§ EXTRAIT DU TEXTE:
● ● ● ●

Je rêve que les constructeurs retrouvent le sens de la mesure et développent des motos technologiquement évoluées, certes, mais laissant une marge de manœuvre plus grande à leurs utilisateurs. Un peu à la manière de Yamaha avec ses machines de la série 7 — R7MT-07, Ténéré 700, XSR 700 — qui ont recours à un minimum d’électronique, mais sont capables de nous offrir un maximum de plaisir et de performance. À de très rares exceptions, peu de motos ont besoin d’IMU sophistiqué, d’une pléthore de modes de conduite, d’antipatinage, d’antiwheelie et autres anti gadgets. ABS, poignées et sièges chauffants ou encore régulateur de vitesse basique suffisent amplement à mon bonheur. Pour le reste, ma main droite s’en charge, en conjonction avec mon cerveau. Lequel est toujours connecté.

● ● ● ●

§ LISTE:
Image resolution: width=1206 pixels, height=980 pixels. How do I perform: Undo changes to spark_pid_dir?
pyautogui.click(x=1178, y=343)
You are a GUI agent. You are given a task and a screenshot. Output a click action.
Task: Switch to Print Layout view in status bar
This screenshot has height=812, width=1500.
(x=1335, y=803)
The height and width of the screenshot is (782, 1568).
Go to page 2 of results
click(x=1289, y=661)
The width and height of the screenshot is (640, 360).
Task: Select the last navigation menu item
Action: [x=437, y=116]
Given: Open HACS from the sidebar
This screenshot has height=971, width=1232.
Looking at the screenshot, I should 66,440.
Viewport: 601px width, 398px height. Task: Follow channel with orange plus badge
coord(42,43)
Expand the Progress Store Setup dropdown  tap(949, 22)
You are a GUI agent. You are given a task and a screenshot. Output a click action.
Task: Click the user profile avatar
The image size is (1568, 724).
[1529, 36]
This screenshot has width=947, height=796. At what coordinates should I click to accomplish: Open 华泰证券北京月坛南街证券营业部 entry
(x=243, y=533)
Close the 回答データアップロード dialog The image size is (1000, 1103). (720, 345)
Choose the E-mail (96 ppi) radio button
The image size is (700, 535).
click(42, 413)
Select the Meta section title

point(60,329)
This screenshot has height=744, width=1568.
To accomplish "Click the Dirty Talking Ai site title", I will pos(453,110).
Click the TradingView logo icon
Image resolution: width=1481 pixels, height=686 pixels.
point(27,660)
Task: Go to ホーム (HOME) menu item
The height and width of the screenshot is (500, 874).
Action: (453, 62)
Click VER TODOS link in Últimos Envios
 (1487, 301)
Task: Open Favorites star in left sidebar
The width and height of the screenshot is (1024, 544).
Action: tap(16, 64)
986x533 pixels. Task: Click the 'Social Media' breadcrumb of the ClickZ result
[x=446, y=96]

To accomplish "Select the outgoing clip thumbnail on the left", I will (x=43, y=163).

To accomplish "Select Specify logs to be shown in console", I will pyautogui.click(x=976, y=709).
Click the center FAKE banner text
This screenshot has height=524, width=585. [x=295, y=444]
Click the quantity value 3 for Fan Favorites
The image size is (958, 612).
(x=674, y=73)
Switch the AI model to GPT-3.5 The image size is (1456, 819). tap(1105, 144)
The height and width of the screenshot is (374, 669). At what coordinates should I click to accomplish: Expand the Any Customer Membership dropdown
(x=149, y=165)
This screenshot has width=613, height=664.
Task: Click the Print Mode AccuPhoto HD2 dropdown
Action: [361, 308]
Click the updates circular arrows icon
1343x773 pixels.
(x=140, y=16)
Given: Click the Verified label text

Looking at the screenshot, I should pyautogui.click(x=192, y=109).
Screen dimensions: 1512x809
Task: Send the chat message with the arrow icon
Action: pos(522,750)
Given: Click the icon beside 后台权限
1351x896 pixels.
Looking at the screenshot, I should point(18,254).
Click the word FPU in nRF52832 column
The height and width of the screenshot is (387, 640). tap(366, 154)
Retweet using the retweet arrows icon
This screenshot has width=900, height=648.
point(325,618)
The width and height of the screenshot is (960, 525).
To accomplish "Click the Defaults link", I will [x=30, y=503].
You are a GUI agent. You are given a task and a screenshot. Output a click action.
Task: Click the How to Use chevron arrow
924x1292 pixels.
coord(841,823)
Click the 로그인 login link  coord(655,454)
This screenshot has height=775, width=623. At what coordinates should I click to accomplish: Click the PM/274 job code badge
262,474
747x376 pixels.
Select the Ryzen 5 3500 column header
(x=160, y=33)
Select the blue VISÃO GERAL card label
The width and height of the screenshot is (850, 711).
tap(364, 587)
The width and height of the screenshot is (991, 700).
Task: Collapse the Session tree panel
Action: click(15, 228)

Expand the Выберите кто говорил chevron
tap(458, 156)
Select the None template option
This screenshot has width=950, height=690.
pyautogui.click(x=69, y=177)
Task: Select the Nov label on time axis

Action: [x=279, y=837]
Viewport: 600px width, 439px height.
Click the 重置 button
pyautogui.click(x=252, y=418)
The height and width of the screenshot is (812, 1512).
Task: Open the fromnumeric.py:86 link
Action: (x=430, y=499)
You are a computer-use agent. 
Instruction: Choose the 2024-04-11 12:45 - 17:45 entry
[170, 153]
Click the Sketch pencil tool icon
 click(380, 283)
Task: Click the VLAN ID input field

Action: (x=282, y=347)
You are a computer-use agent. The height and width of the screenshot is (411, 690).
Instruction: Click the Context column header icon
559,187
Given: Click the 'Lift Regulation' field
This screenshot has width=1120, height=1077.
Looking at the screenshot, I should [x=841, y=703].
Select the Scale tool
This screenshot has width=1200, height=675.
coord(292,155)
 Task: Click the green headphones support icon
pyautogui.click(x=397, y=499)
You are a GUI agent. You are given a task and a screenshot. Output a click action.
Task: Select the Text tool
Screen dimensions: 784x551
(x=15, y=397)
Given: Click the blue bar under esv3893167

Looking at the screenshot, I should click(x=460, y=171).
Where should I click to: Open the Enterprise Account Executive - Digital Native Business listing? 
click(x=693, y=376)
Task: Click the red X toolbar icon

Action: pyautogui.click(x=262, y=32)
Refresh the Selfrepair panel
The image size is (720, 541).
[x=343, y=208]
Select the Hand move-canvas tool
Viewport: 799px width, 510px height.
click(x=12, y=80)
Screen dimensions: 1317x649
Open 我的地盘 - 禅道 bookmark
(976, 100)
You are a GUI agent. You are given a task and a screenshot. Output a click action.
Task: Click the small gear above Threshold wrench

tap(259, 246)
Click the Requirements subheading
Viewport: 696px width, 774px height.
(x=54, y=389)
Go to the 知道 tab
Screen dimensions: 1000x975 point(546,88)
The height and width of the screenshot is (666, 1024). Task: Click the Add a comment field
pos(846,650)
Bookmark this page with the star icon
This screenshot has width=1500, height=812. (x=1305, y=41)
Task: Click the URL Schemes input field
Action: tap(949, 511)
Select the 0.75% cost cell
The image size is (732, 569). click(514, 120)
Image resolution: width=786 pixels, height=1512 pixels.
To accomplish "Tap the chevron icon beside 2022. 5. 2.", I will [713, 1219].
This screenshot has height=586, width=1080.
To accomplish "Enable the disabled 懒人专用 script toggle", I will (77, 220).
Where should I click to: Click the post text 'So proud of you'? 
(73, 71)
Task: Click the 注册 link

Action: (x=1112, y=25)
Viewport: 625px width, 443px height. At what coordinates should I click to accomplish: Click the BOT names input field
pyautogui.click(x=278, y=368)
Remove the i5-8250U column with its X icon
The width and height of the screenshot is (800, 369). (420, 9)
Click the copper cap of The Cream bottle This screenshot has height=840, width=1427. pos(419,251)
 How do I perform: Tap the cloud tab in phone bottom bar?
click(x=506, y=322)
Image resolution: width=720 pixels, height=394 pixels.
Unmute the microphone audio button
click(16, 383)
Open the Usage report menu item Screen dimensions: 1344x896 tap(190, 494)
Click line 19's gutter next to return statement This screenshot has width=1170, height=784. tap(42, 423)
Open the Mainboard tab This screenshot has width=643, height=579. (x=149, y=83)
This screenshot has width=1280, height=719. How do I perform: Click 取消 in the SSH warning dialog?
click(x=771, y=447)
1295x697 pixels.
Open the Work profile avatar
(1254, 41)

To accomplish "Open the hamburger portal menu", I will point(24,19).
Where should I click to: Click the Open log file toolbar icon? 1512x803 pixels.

● ● ● ●

§ OBJECTIF DE L'EXERCICE:
Dans l'extrait sur l'électronique des motos, pourquoi les machines de la série 7 de Yamaha sont-elles données en exemple ? Répondez en une à trois phrases. Le matériel fourni n'a aucun rapport avec l'extrait.

§ CORRIGÉ:
Elles sont données en exemple parce qu'elles ont recours à un minimum d'électronique tout en offrant un maximum de plaisir et de performance. Elles illustrent ainsi des motos technologiquement évoluées qui laissent une plus grande marge de manœuvre à leurs utilisateurs.